Smartphone apps such as Headspace can help beginners to cultivate the technique, he says.
“What it teaches you to do is to observe what happens in your mind without being emotionally triggered into the feelings these thoughts bring with them,” he says. “Once you do a little bit more of that, then it becomes easier to have more control over your attention. So you can say, ‘I’ve had this thought many times and it’s not something that I feel helps me because there’s no problem solving of any kind in this process. Let me see if I can focus on something else.’”
Limit consumption of news and social media
“The idea is that you determine for yourself — and you’re the only one who can know — how much information you need and want, and then limit your exposure to the sources of information for that amount of time,” Dr. Maidenberg says.
For instance, he limits his news consumption to 15 to 30 minutes in the morning and afternoon.
“You have to exercise control and not get triggered by some discomfort into pulling your phone and starting to scroll,” he says. “If that becomes a challenge, then you do whatever it takes to make it more difficult to have access to your phone, so you put it in a different room. We have to manage ourselves in these circumstances.”

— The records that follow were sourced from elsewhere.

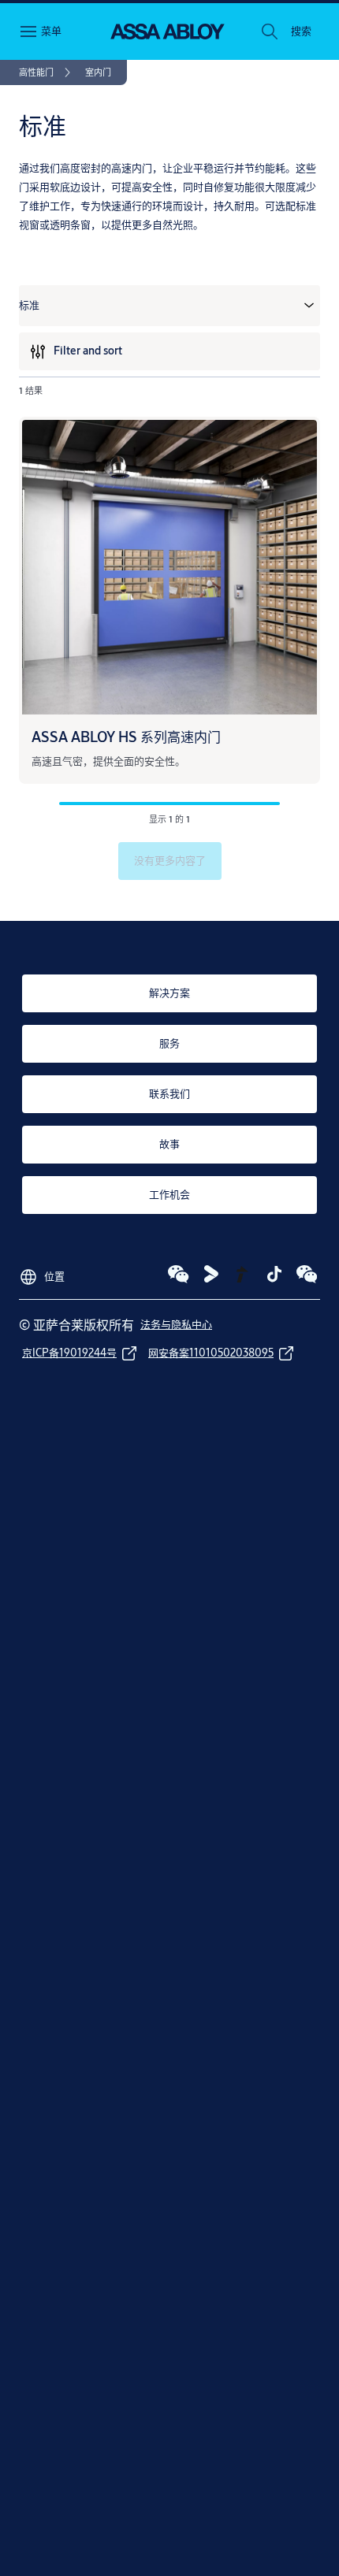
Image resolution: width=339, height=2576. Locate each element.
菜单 (51, 31)
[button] (301, 31)
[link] (47, 72)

Avoid escaping with substances
Many who had promised themselves a “dry January” of alcohol abstinence abandoned their plans on Jan. 6. Alcohol and other substances may effectively numb uncomfortable feelings, but it’s a bad habit to lean on, Dr. Maidenberg says.
“There is a lot to be lost by over-relying on one source of self-soothing,” he says. “Alcohol is very effective in breaking that thinking cycle that we do not know how to otherwise break, so there’s a great deal of potential in these substances to help us with some things. But then the price we pay is disproportionate to what we gain overall. Substances can lead to difficulties on the physiological level, interpersonal level and work-related.”
As with news and social media consumption, he suggests setting personal limits and sticking to them.
Practice ongoing self-care
Besides meditation and moderation, it’s a good idea to have other routine healthy practices in place that feel comforting and stabilizing, Dr. Maidenberg says. Physical exercise and spending time in nature are both free and scientifically proven to boost mood and health.
“It’s important to persist with it,” he says. “Nothing really changes or happens if you try it once, twice or three times. You have to decide what you want to work on and then make a commitment to do it regularly for two or three weeks. Then you will know whether it’s helping you and if you want to continue. But when we sporadically try different things and expect one to make a difference, it’s unrealistic.”